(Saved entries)
>>>>
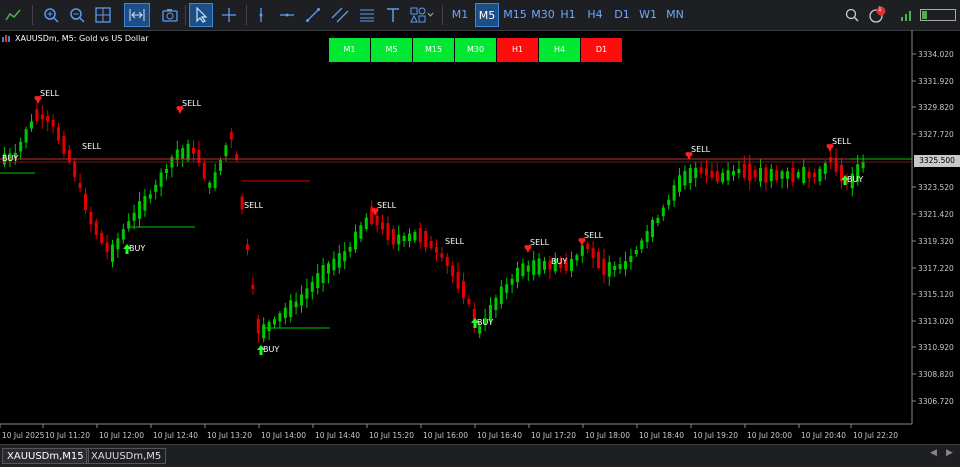  What do you see at coordinates (608, 436) in the screenshot?
I see `time-axis-label: 10 Jul 18:00` at bounding box center [608, 436].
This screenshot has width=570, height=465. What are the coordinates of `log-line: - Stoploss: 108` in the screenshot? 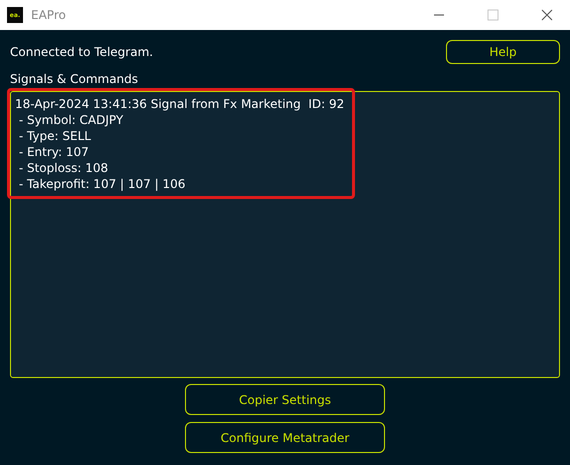 It's located at (64, 168).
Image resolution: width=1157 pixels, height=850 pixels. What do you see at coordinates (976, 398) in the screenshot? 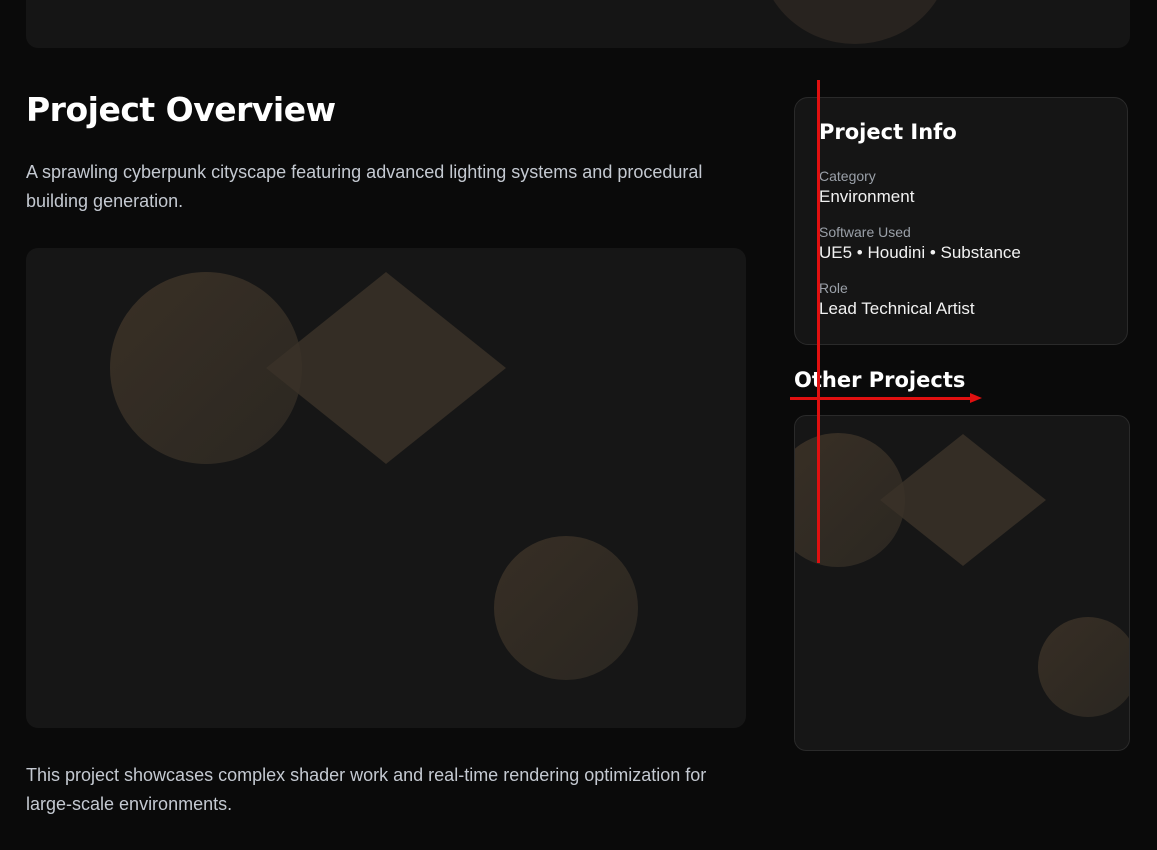
I see `annotation-arrow-icon` at bounding box center [976, 398].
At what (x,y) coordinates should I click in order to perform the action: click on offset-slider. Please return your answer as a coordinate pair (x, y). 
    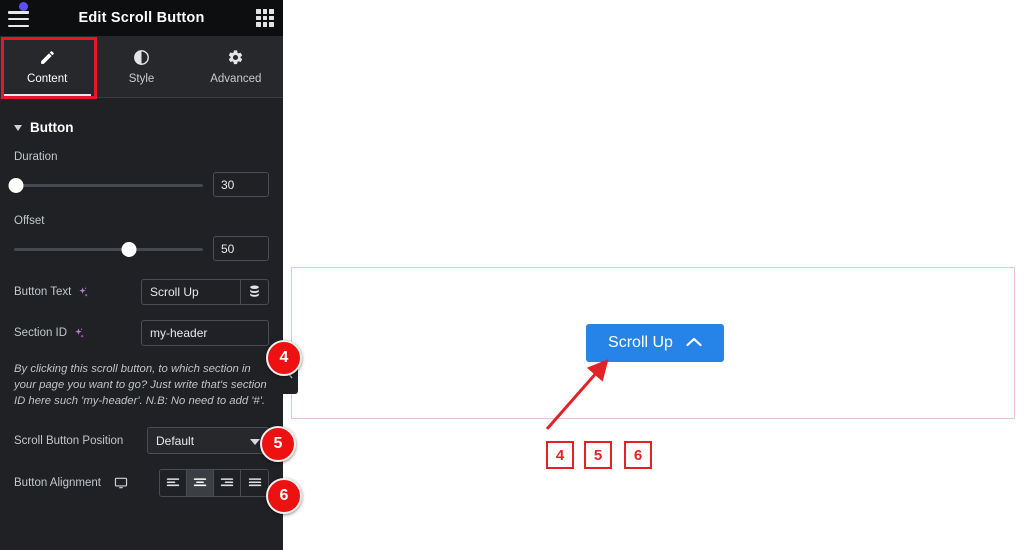
    Looking at the image, I should click on (108, 249).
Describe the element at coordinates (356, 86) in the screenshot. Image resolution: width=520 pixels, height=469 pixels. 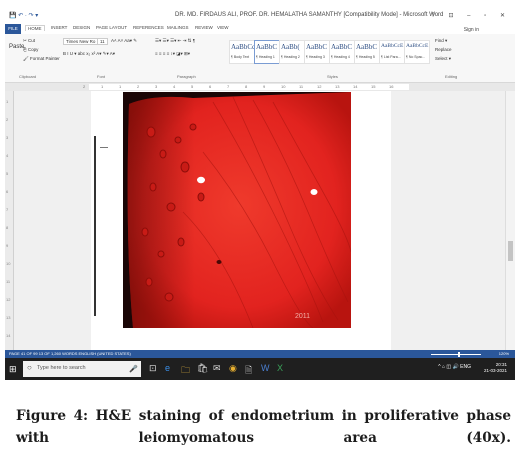
I see `ruler-mark: 14` at that location.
<<<<
Format the data from the line with "Describe the element" through the end as a Markdown table with the columns "Row" and "Entry," one numbered row per line, skipping any blank lines. Leave the pictures out.

Solution below
| Row | Entry |
|---|---|
| 1 | Describe the element at coordinates (356, 86) in the screenshot. Image resolution: width=520 pixels, height=469 pixels.  |
| 2 | I see `ruler-mark: 14` at that location. |